▶ **Your objective**: Transcribe the lines starting with the line that contains "Om Butik Linnea (468, 170)" and going on through the line that contains "privacy policy (139, 1014)", and give only those lines.

*** Records for the task

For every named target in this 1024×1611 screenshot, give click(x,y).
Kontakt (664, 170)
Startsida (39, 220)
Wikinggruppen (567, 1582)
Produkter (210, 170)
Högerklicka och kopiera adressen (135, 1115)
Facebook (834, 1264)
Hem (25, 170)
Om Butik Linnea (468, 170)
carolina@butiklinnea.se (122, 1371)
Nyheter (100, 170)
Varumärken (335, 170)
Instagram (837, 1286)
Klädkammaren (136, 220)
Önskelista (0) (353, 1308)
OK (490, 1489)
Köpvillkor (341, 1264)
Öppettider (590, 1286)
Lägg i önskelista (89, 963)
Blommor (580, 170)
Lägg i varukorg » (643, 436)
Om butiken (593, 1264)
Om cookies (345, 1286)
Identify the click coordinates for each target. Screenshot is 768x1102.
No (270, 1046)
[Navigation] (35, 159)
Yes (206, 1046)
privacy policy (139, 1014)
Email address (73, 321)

******
*** Records for the task

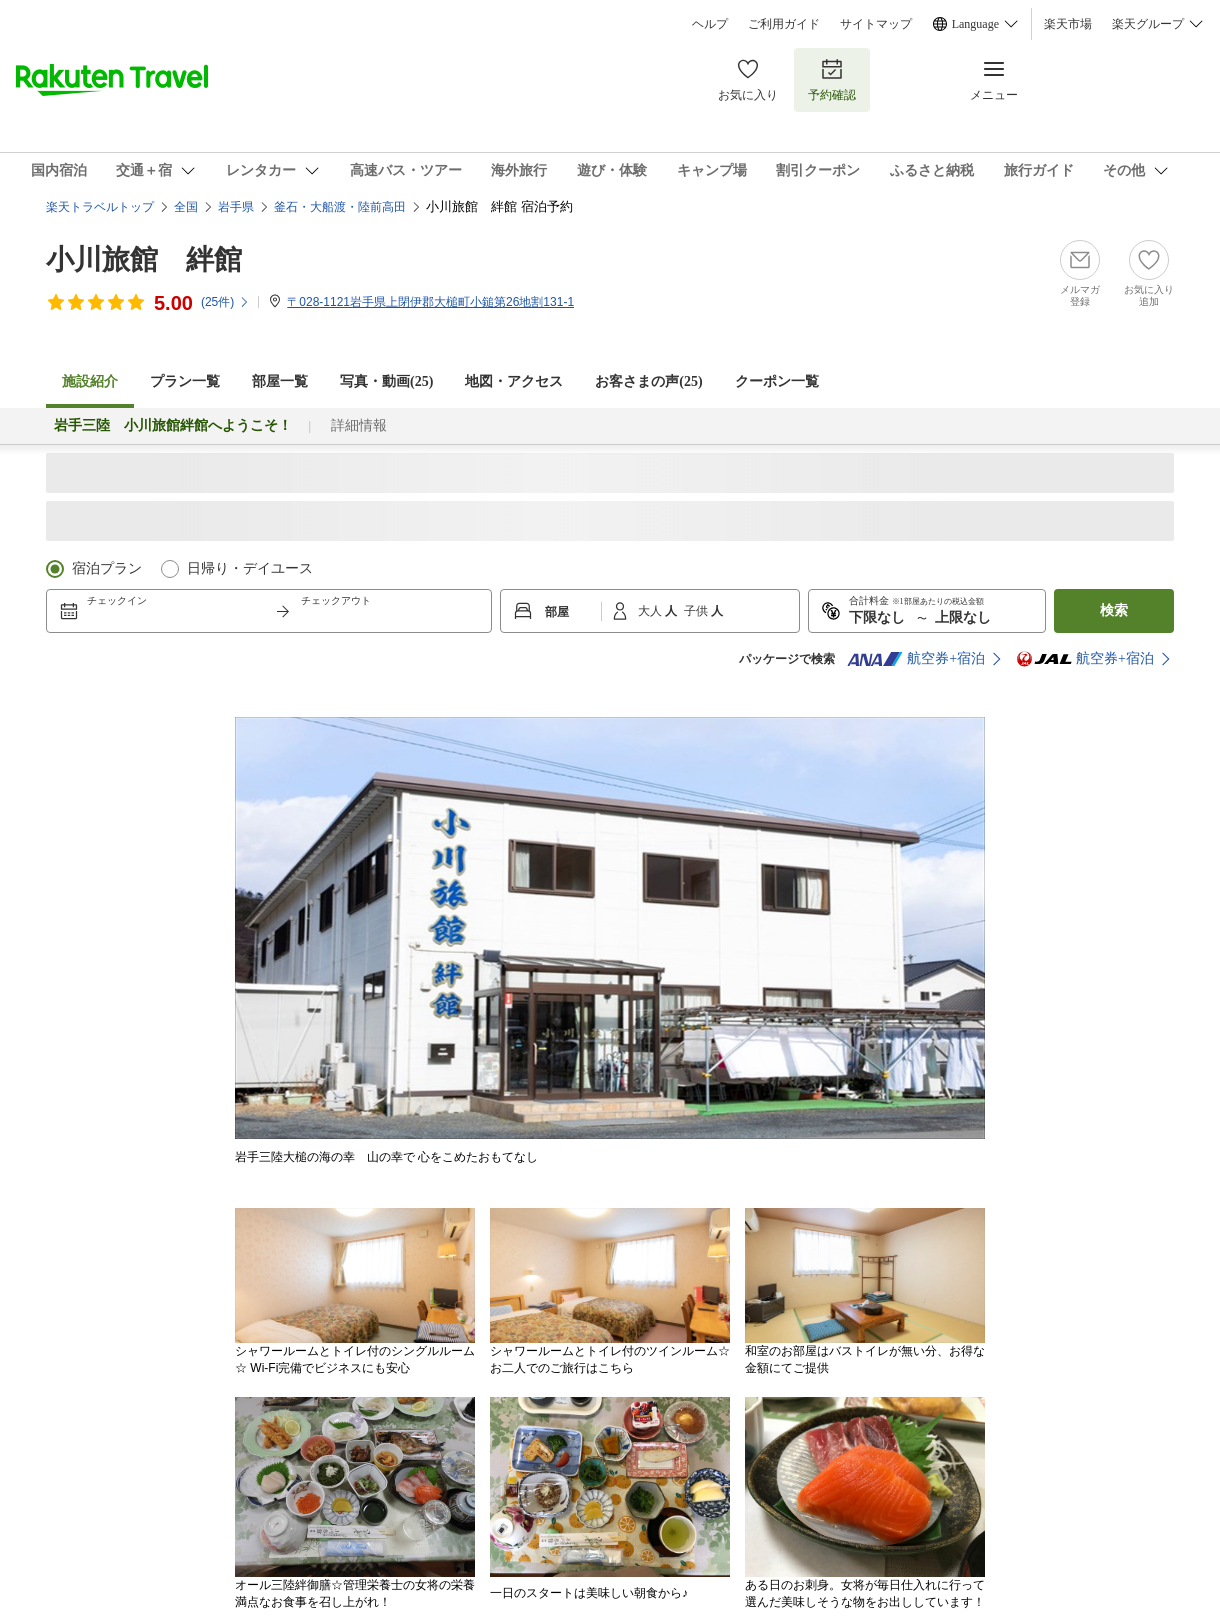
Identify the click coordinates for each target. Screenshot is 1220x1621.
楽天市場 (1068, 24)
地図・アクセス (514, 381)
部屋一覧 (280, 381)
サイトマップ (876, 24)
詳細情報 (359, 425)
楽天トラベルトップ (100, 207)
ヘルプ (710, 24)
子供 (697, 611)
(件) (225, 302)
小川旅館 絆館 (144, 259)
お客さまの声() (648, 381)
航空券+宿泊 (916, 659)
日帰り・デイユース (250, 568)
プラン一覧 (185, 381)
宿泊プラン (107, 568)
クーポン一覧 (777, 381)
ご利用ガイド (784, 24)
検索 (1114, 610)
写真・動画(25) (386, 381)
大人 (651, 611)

******

▶ **Answer to the exercise**:
Om Butik Linnea (468, 170)
carolina@butiklinnea.se (122, 1371)
Nyheter (100, 170)
Varumärken (335, 170)
Instagram (837, 1286)
Klädkammaren (136, 220)
Önskelista (0) (353, 1308)
OK (490, 1489)
Köpvillkor (341, 1264)
Öppettider (590, 1286)
Lägg i önskelista (89, 963)
Blommor (580, 170)
Lägg i varukorg » (643, 436)
Om butiken (593, 1264)
Om cookies (345, 1286)
Identify the click coordinates for each target. Screenshot is 768x1102.
No (270, 1046)
[Navigation] (35, 159)
Yes (206, 1046)
privacy policy (139, 1014)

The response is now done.